Data.gov: Looking at the US governments data
The Obama administration has taken another step in making government data available online in launching the Data.gov website. Whats on the site right now, and what can we do with it?
The website has two catalogs of information available- the "raw data catalog", and the "tools" catalog. At the time of posting this, there are 47 entries in the raw data section, and 27 in the tools section. For this post, I focused on the "raw data catalog".
Thinks I liked:
- The site lets users rate data sets- giving an Overall rating, and then rating on Data utility, Usefulness and Ease of Access (giving you a vote of 0 to 5 stars). Democratic. Thats keeping with core values.
- Each data set came with some extra info, including data dictionarys- for the example set it can be found here.
- The fact that the data WAS raw.

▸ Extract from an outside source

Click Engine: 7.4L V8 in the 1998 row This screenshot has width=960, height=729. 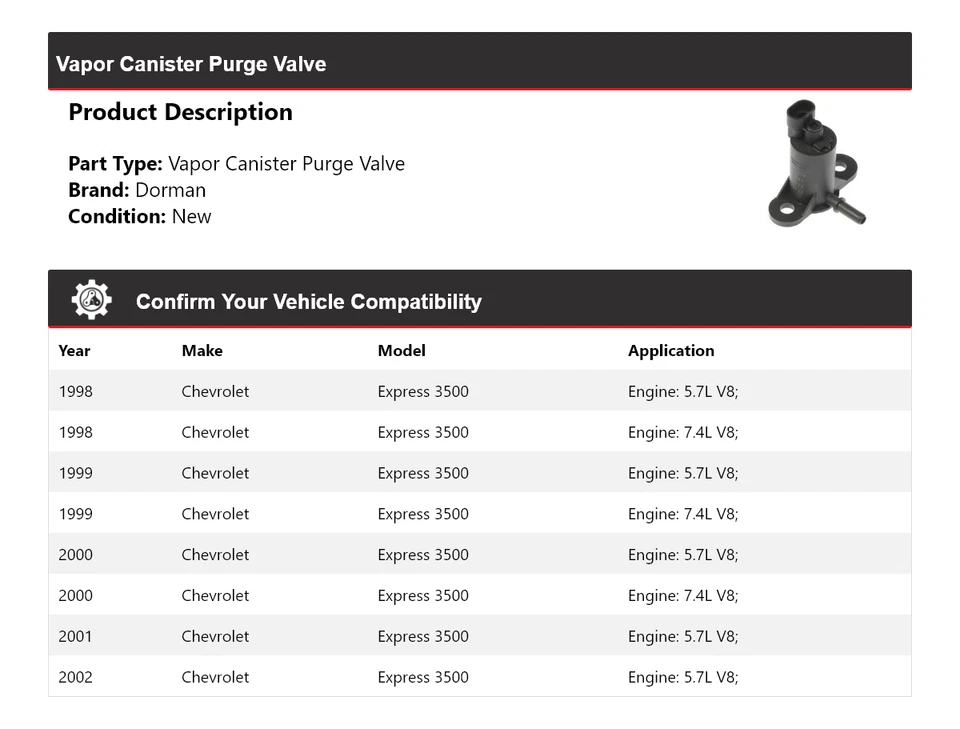682,432
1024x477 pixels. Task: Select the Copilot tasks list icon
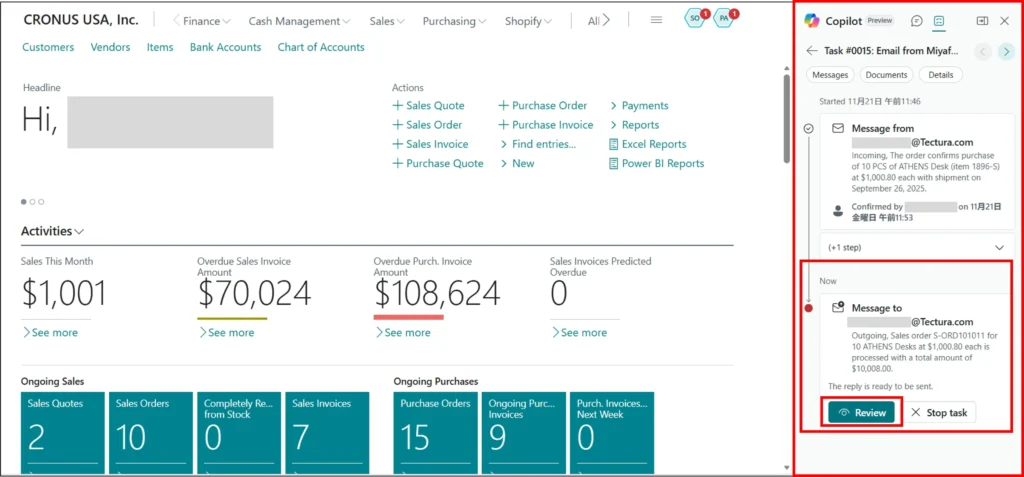[x=939, y=21]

Better to get it out there, then do something to it that makes it less useful.
- Although Catalog doesn't yet have a lot of entries to need it yet, there is keyword search and filters by categories, government agency and file type.
- The US Federal government isn't afraid to use the word "Potty" when it needs too.
POTTYAGE,Age of the most used toilet ,1,27,Numeric
POTTYLEAK,Does the most used toilet leak,1,28,Numeric
POTTYPARTS,Any of the part of the most used toilet replaced,1,29,Numeric
POTTYFIX,When was the most used toilet repaired,1,30,Numeric
Things I found disappointing:
- The data dictionary information was often in PDF format, when the contents were in fact a dimension table. Having this data in the form of a data file would save us some parsing. Here was the example pdf for the featured data set, for example.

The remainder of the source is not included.